5) Ampliem e fortalecam cada vez mais o diálogo com os movimentos sociais do campo.
            Foram eles, representando trabalhadores e trabalhadoras de todo o Brasil, que demandaram esse curso. E não para que as pessoas entrem aqui e assimilem a meritocracia, os valores individuais da competição entre si, a expectativa pela solução individual para seus problemas. A expectativa desses grandes sujeitos coletivos organizados que demandaram esse curso corre no sentido contrário: o de que possamos abrir as portas da universidade para a população brasileira.

Enfim, para fecharmos retornando ao tema do rebaixamento, temos notícias de lutas bem sucedidas que conseguiram refrear a pauta conservadora e o bloqueio midiático. Nossos amigos do Grupo de Teatro do Oprimido de Montevideo, por exemplo, fizeram uma peça de Teatro Jornal, “Não é um problema menor”, e se lançaram na campanha contra o rebaixamento somando forças com a frente “Comisión Nacional No a la Baja”, debatendo com diversos segmentos, em diversos espaços, de todas as cidades do Uruguai. Resultado vitorioso do plebiscito: 53% contra o rebaixamento e 47% a favor. Logo, o retrocesso não é inevitável, a luta coletiva, organizada, articulada com outras forças, engendra vitórias.
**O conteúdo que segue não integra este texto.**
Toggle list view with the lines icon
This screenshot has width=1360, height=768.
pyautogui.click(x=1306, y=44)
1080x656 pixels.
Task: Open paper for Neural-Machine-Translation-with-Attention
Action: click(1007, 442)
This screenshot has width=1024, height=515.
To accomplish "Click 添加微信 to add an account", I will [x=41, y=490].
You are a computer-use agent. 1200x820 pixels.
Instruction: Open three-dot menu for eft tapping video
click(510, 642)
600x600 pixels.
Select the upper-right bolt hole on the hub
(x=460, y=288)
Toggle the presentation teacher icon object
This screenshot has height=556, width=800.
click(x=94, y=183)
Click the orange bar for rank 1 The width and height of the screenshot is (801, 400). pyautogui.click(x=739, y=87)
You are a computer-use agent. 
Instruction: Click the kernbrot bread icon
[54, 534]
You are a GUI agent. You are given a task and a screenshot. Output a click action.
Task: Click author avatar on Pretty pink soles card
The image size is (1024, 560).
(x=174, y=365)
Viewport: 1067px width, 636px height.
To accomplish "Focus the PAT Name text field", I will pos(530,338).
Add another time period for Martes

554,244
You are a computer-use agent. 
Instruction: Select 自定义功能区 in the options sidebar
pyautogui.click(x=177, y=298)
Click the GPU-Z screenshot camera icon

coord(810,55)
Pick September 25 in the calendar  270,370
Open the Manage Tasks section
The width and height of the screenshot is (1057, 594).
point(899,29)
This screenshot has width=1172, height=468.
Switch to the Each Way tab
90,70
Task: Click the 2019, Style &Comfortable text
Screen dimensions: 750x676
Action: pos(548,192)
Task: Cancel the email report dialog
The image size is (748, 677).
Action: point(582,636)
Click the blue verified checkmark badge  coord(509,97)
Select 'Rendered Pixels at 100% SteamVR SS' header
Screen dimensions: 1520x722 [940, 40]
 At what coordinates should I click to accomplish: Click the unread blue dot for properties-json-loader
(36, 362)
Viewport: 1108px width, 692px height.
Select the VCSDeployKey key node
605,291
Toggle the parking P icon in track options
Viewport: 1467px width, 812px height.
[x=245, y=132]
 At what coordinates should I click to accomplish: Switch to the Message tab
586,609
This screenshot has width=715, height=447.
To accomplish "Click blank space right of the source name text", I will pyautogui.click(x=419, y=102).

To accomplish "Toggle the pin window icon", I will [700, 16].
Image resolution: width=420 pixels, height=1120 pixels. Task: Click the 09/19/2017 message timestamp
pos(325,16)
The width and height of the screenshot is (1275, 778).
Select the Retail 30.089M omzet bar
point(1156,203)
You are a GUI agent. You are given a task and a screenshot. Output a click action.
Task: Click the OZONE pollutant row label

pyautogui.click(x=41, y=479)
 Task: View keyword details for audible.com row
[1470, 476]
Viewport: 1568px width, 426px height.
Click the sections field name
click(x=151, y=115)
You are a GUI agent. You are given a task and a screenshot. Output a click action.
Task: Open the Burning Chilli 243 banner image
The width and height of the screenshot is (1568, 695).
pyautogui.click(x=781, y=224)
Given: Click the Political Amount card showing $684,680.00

Mas para isso é preciso que a estratégia de luta seja evidente para todos e todas, que as táticas sejam elaboradas de acordo com os desafios, e as vitórias que possamos ter nessa conjuntura de luta na condição defensiva, para não avançar o conservadorismo, sejam norteadas pela linha no horizonte de um projeto político para o país, construído com o empenho de muitas forças populares, que compartilhem suas demandas, seus acúmulos e seus sonhos. Esse é um caminho possível, árduo e por isso prazeroso, de construirmos um sentido de futuro que não nos obrigue a desistir de nós mesmos, enquanto sociedade.
Rafael Villas Bôas
Professor da Licenciatura em Educação do Campo
Universidade de Brasília
Planaltina, 24 de junho de 2015.


[1] Na Licenciatura em Educação do Campo da UnB há o Tempo Organicidade, experiência herdada dos movimentos sociais do campo, e da parceria com o Instituto Técnico em Capacitação e Pesquisa da Reforma Agrária (Iterra). Numa das atividades desse tempo, a plenária das turmas, o tema do rebaixamento da maioridade apareceu e os estudantes decidiram pautar como tema da análise de conjuntura semanal. O texto que segue é fruto da análise e debate posterior, realizado com as turmas 6 e 8 do curso, no dia 19 de junho de 2015.
[2] BRUM; Eliene. Para Brasília, só com passaporte. In http://brasil.elpais.com/brasil/2015/03/30/opinion/1427726614_598600.html acessado em 24 de junho de 2015.
[3] Segundo reportagem do Estado de S. Paulo, a bancada da bala tem 275 parlamentares. A ruralista, 198, e a evangélica, 74. Vinte parlamentares atuam nas três, entre eles Cunha, que é evangélico. Nas frentes da "bala" e do "boi" há 105 deputados simultaneamente. E 22 congressistas estão nas frentes da "Bíblia" e da "bala" ao mesmo tempo”. In Portal 247, acessado em 26 de abril de 2015.